There's nothing you can do to make a store visible to other threads any sooner. See If I don't use fences, how long could it take a core to see another core's writes? - barriers don't speed up visibility to other cores, they just make this core wait until that's happened.
The store part of an RMW is not different from a pure store for this, either.
(Certainly on x86; not totally sure about other ISAs, where a relaxed LL/SC might possibly get special treatment from the store buffer, possibly being more likely to commit before other stores if this core can get exclusive ownership of the cache line. But I think it still would have to retire from out-of-order execution so the core knows it's not speculative.)
Anthony's answer that was linked in comment is misleading; as I commented there:
If the RMW runs before the other thread's store commits to cache, it doesn't see the value, just like if it was a pure load. Does that mean "stale"? No, it just means that the store hasn't happened yet.
The only reason RMWs need a guarantee about "latest" value is that they're inherently serializing operations on that memory location.

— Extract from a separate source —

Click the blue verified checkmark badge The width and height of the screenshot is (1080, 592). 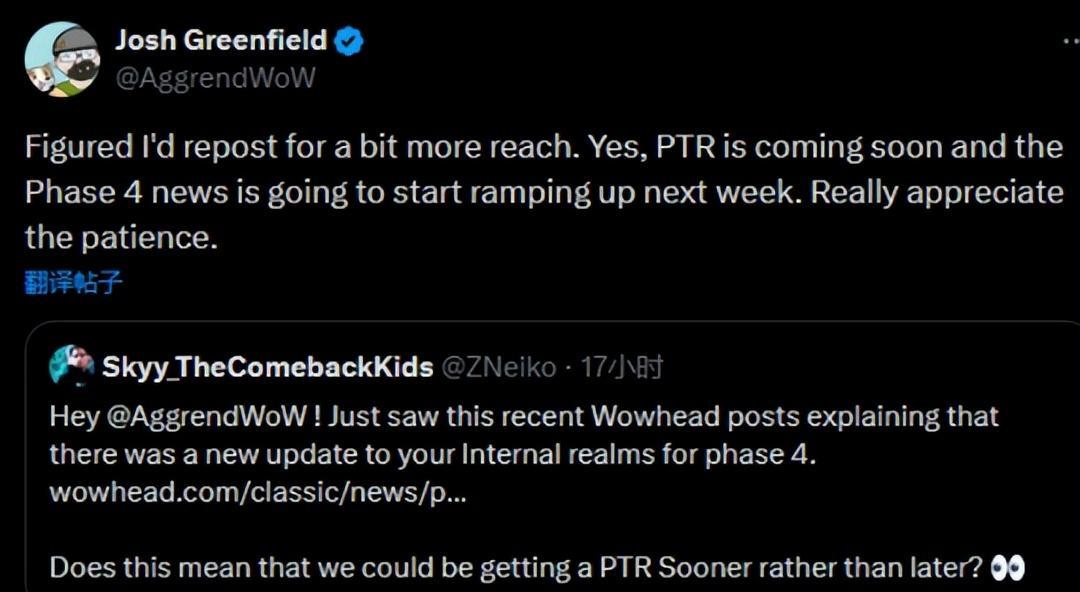(x=349, y=41)
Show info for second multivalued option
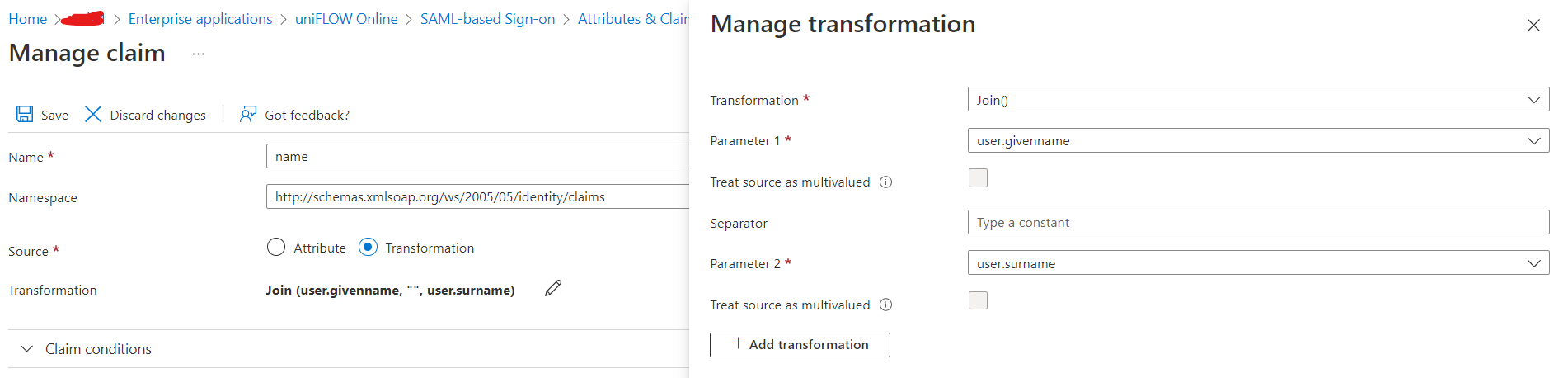Viewport: 1568px width, 378px height. pos(886,305)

This is what you need if you want 100 unsynchronized fetch_add
operations to not step on each other and be equivalent to += 100, but otherwise best-effort / latest-available value is fine, and that's what you get from a normal atomic load.
If you require instant visibility of results (a nanosecond or so), that's only possible within a single thread, like x = y; x += z;
Also note, the C / C++ standard requirement (actually just a note) to make stores visible in a reasonable amount of time is in addition to the requirements on ordering of operations. It doesn't mean seq_cst store visibility can be delayed until after later loads. All seq_cst operations happen in some interleaving of program order across all threads.
On real-world C++ implementations, the visibility time is entirely up to hardware inter-core latency. But the C++ standard is abstract, and could in theory be implemented on a CPU that required manual flushing to make stores visible to other threads. Then it would be up to the compiler to not be lazy and defer that for "too long".
volatile atomic<T>
is useless; compilers already don't optimize atomic<T>
, so every atomic
access done by the abstract machine will already happen in the asm. (Why don't compilers merge redundant std::atomic writes?). That's all that volatile does, so volatile atomic<T>
compiles to the same asm as atomic<T>
for anything you can with the atomic.
Defining "stale" is a problem because separate threads running on separate cores can't see each other's actions instantly. It takes tens of nanoseconds on modern hardware to see a store from another thread.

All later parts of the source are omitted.